Comparative performance of the two theoretical diagnostic tests with 100 tests/patients for each treatment group/timepoint.
T15, 15 years of age; T18, 18 years of age; T21, 21 years of age.
Calculating the recession found by the orthodontist is, however, another story since the test’s diagnostic performance comes into play. We can multiply here the sensitivity of each test with the true recession that exists in a specific patient group per timepoint and arrive at the number of recessions the clinician will be able to identify (‘Recessions found’ column in Table 3). As can be seen, different numbers of recessions are found between the two diagnostic tests in the same group and at the same timepoint (for example 29/100 recessions at treated T21 with test 1 and 33/100 recessions at treated T21 with test 2). Therefore, the observed risk ratio for the development of gingival recession due to orthodontic treatment (as to no treatment) will be different for the two diagnostic tests. At 18 years of age it will be (13/100)/(4/100)=3.25 for diagnostic test 1 and (14/100)/(5/100)=2.80 for diagnostic test 2. Accordingly, at 21 years of age it will be (29/100)/(14/100)=2.07 for diagnostic test 1 and (33/100)/(16/100)=2.06 for diagnostic test 2. So statement (a) is wrong and statement (b) is correct.
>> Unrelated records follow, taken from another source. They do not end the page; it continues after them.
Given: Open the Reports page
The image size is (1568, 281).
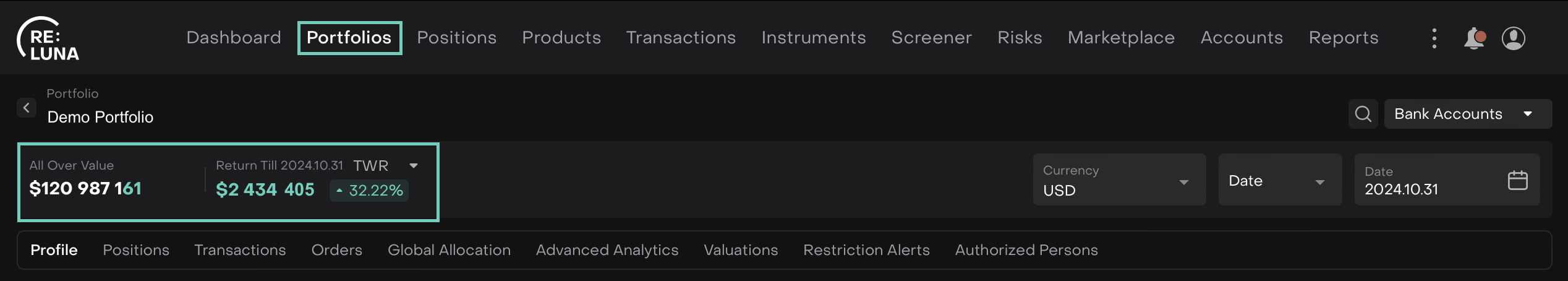Looking at the screenshot, I should click(x=1343, y=38).
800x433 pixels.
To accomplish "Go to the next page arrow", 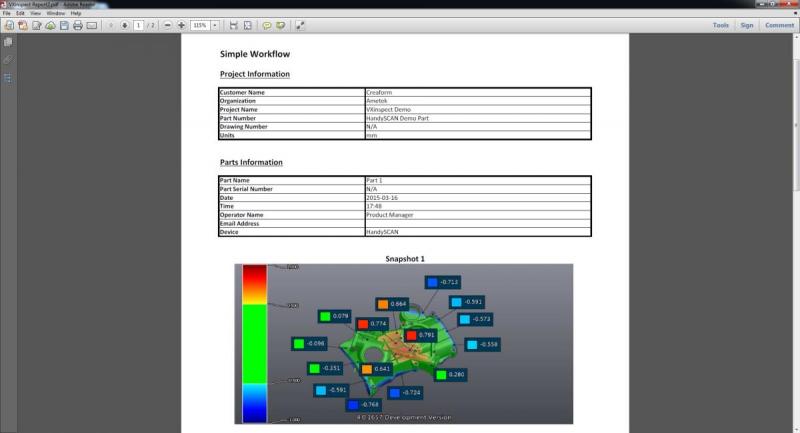I will [x=124, y=25].
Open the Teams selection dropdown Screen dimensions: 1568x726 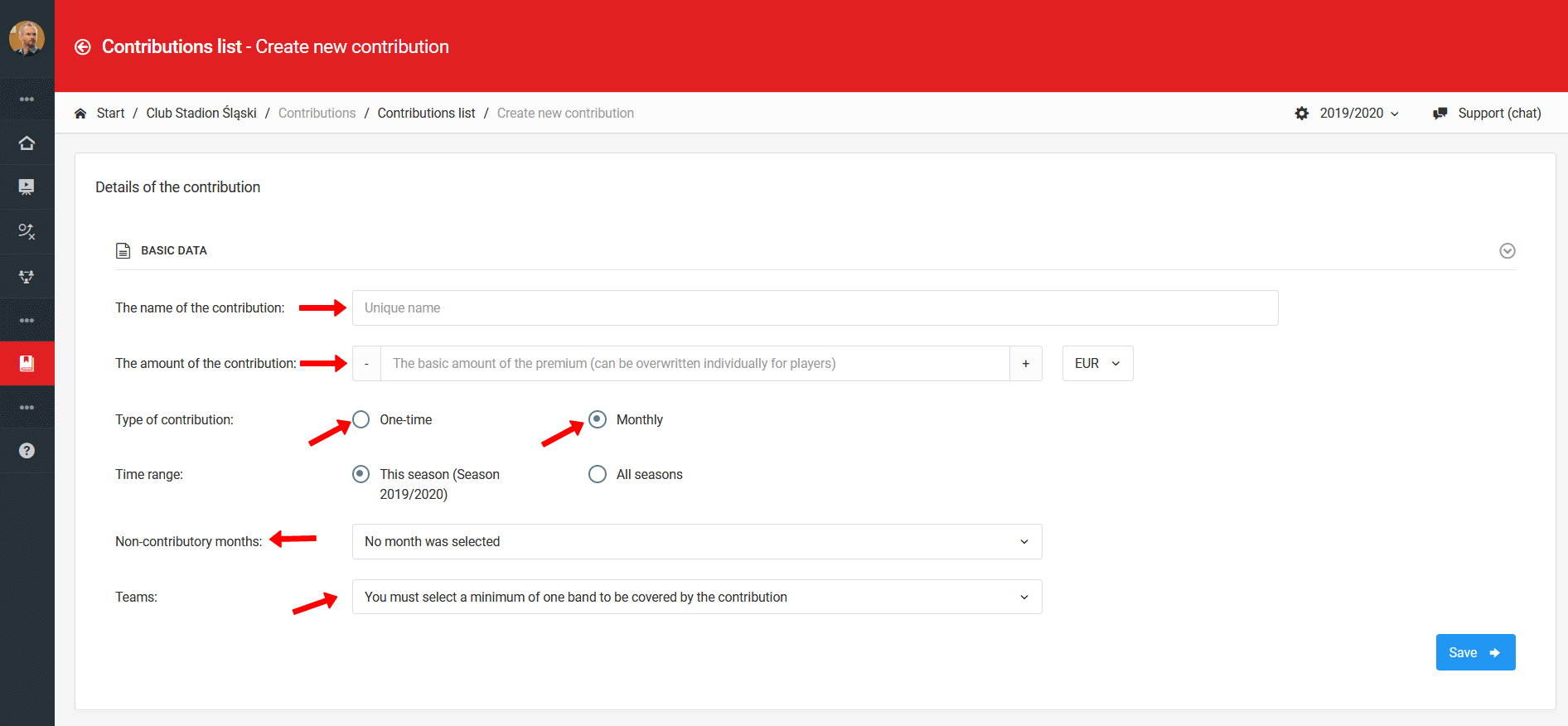tap(696, 598)
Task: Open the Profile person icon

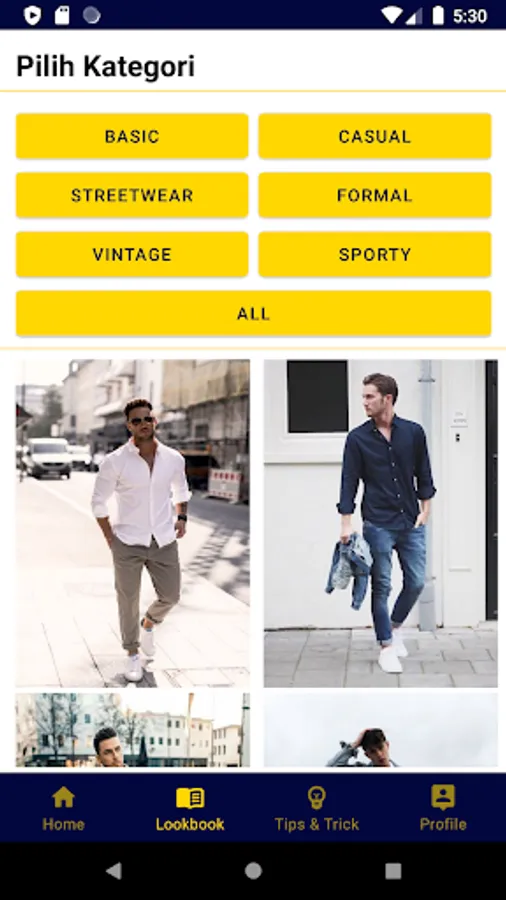Action: coord(443,797)
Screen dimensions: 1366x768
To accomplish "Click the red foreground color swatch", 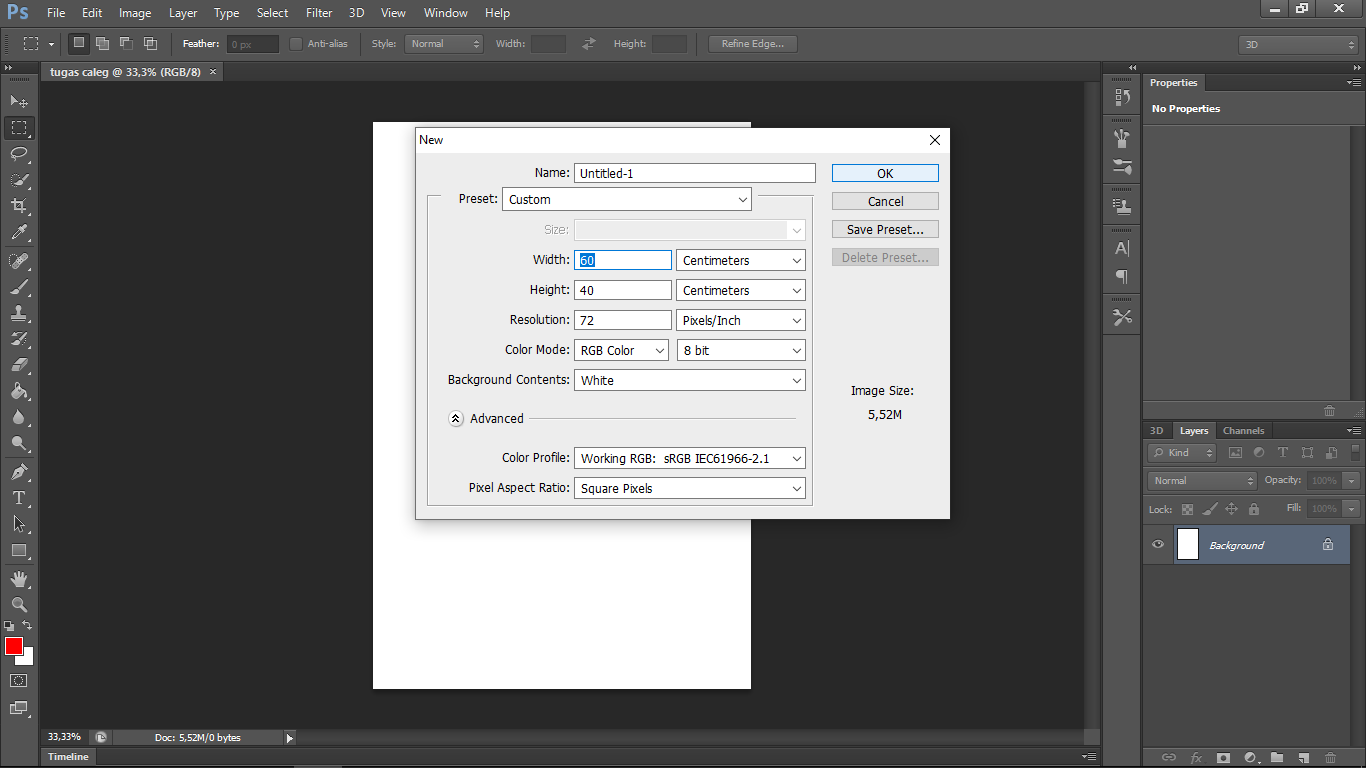I will (x=13, y=646).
As far as the number of true gingival recessions that are missed from our diagnostic test is concerned, it becomes obvious from Table 3 that this differs substantially between the two diagnostic tests. Test 1 has considerably lower sensitivity and therefore misses more recessions than test 2. At the same time, it is obvious that the rate of missed true recessions shows striking fluctuation, especially at T15 and T18, where the prevalence of recession is very low. This is one of the pitfalls of having a diagnostic test that has been developed and validated for use on high-risk symptomatic patients but using it indiscriminately for screening a low-risk asymptomatic general population. So, statement (c) is wrong and statement (d) is correct.
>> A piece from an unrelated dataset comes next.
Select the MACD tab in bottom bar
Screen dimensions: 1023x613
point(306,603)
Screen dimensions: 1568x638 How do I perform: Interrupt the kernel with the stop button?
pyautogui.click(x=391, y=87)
In order to address statement (e), we can look solely at T21 to make things easier (Table 4). Then:
Comparative performance of the two theoretical diagnostic tests with 100 tests / patients or 500 test / patients for each treatment group / timepoint.
T15, 15 years of age; T18, 18 years of age; T21, 21 years of age.
The risk ratio for test 1 in the 500-test group is (142/500)/(68/500)=0.284/0.136=2.09, while the risk ratios for the 100-test group is (29/100)/(14/100)=2.07.
The risk ratio for test 2 in the 500-test group is (163/500)/(78/500)=0.326/0.156=2.09, while the risk ratios for the 100-test group is (33/100)/(16/100)=2.06.
We see, therefore, that relative measures remain mostly stable. A similar finding is seen for the percentage of true recessions missed, where no clear improvement can be seen. Of course, the absolute number of true recessions that are identified is increased in the 500-test group, as is only logical. Additionally, as stated earlier, diagnostic test 2 with the higher sensitivity has significantly lower percentages of true recessions missed by the test. But only increasing the number of tests does not improve the relative performance of the test and statement (e) is wrong.
Footnotes
Declaration of conflicting interests
The author(s) declared no potential conflicts of interest with respect to the research, authorship, and/or publication of this article.
Funding
The author(s) received no financial support for the research, authorship, and/or publication of this article.